I tried two different college majors before I settled on politics at 22. I lived in Sydney, and then I moved to London. I flitted through more part-time jobs than I could count, and just as many shared apartments. I experimented with my style and wore outrageous outfits daily. I dated different people and made and lost contact with all kinds of friends and acquaintances.
The problem was, every time something didn’t work out, or I lost touch with someone, or stopped enjoying a job or a hobby, I became disheartened and disappointed. I wondered why the friends I’d met at 20 were no longer people I resonated with at 23, and I began to believe that I was the problem.
Finally, in my mid-20s, when I was feeling particularly lost, a mentor of mine explained the concept of the “Age of Temporariness.” Basically, during the ages of 18-24, it’s common for friends, jobs, romantic relationships, and life circumstances in general, to be fleeting. People, places, and things just don’t tend to stick around, so this time in our lives can often be defined by how temporary everything can be. Suddenly, everything I was feeling made sense.
I can’t explain the relief I felt when I first heard of this concept. I finally felt normal and for the first time in a long time, I was able to look back on my early 20s without shame or regret. I realized that the sudden changes in my life and the lack of stability and foundation were perfectly normal for my age.
It wasn’t because I was crazy, chaotic, or lacked discipline. There wasn’t anything wrong with me for losing touch with friends who weren’t right for me, it was just a necessary part of finding the people I do connect with. Everything that didn’t work out gave me more clarity on what I truly wanted.
Those years of my life were a time for me to try everything, with no judgment or expectations as to the outcome. How else would I know what I like and what I don’t? How else was I meant to grow? I realized that rightly so, I had made the priority of my early 20s getting to know the most important person in my life: myself.
In hindsight, I understand that the key to navigating this temporary state of being, in order to avoid the sadness and disappointment I often felt, is simply to work towards acceptance. I began to practice gratitude and detachment through journaling, meditation, and mindfulness. In particular, introducing journaling into my life has been a godsend and allowed me to find clarity in times when it felt like so many things were coming and going. I learned to view rejection as redirection. I began to feel grateful for everything that came into my life, but also for everything that left too.
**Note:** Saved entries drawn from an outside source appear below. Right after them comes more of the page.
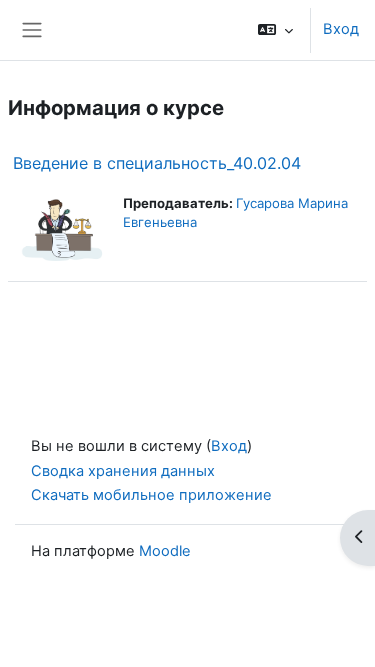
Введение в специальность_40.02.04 (157, 163)
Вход (341, 29)
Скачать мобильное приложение (151, 495)
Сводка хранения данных (123, 471)
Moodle (165, 551)
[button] (275, 30)
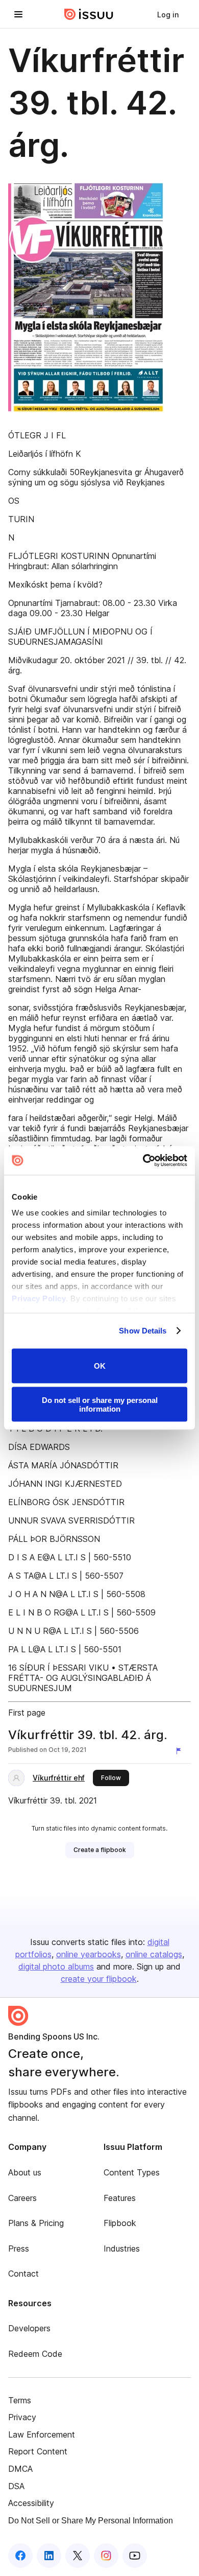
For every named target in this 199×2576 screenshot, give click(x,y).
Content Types (132, 2172)
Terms (19, 2400)
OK (100, 1366)
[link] (168, 14)
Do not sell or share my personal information (100, 1404)
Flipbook (120, 2223)
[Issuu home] (88, 14)
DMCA (20, 2469)
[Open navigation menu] (18, 14)
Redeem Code (35, 2354)
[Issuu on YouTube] (134, 2555)
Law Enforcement (41, 2434)
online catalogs (154, 1954)
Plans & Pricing (36, 2223)
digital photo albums (56, 1966)
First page (26, 1712)
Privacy (22, 2417)
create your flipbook (99, 1979)
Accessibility (31, 2503)
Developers (29, 2328)
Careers (22, 2198)
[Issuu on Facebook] (20, 2555)
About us (24, 2172)
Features (120, 2198)
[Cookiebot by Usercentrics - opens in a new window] (143, 1160)
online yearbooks (88, 1954)
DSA (16, 2486)
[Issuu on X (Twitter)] (77, 2555)
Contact (23, 2273)
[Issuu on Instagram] (106, 2555)
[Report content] (180, 1751)
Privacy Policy (39, 1298)
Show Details (142, 1330)
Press (18, 2248)
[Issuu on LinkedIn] (49, 2555)
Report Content (37, 2451)
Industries (122, 2248)
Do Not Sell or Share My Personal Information (90, 2520)
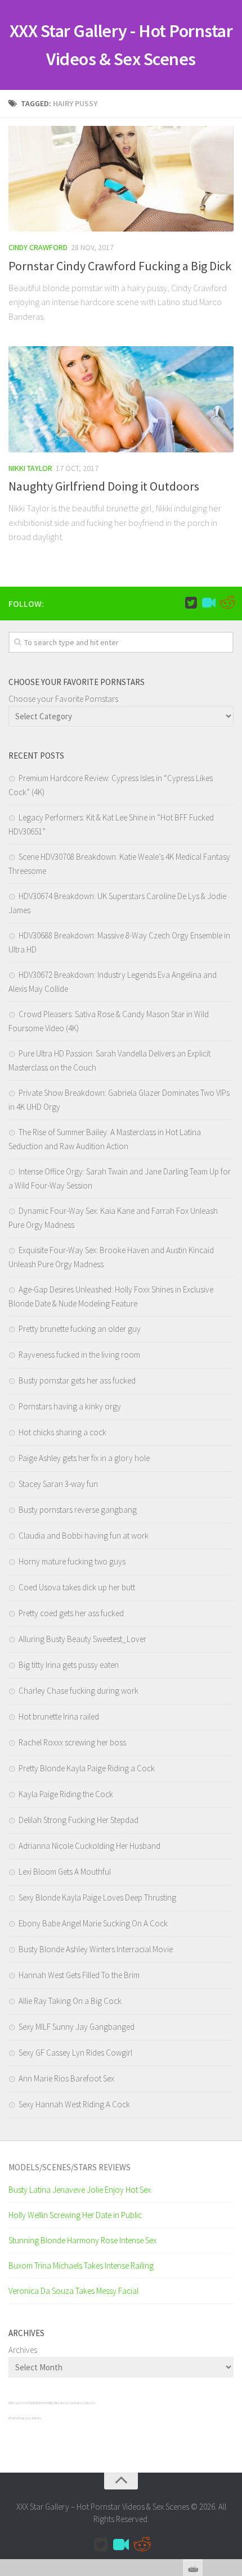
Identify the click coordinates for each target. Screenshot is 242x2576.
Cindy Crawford (38, 247)
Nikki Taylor (30, 468)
I learned to look for the lessons in different situations and not to stick around if something doesn’t feel right. I no longer force friendships or relationships if I don’t feel a connection — it doesn’t matter how long I’ve known someone. I’m allowed to change and move on, and so are they. I accept where others are on their own journey and I send them love or a prayer and let them go.
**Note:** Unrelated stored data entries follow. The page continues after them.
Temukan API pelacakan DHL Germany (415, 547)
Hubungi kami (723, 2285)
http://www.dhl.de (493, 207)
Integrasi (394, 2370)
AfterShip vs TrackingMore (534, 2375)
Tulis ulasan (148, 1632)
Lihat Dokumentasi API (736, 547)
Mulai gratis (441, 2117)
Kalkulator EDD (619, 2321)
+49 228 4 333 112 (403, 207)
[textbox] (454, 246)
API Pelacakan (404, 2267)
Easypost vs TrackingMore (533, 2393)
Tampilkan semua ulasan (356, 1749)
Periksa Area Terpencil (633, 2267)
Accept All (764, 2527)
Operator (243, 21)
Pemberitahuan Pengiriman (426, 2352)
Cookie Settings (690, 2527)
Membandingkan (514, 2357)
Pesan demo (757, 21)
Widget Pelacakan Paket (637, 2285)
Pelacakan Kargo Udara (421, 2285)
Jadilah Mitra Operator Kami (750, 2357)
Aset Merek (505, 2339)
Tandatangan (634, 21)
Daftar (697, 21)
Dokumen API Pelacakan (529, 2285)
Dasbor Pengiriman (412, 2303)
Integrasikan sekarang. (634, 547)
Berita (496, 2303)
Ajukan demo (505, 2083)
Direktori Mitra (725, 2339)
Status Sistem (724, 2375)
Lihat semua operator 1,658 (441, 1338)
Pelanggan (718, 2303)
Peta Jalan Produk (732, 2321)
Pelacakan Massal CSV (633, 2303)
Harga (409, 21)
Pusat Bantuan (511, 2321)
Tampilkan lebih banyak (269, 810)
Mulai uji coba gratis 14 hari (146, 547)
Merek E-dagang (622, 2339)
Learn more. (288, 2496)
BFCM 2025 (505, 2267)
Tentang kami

I lost some great things during these years and also encountered some not-so-great things, but the opposite is also true. I learned to get comfortable with goodbyes and countless new beginnings and found joy and faith in the belief that I’m endlessly creating my own life. I realized that there’s no time for shame, regret, or second-guessing.
Now, I am grateful for everything that comes my way and I have learned to say a big, wholehearted “thank you, next” if and when it leaves again.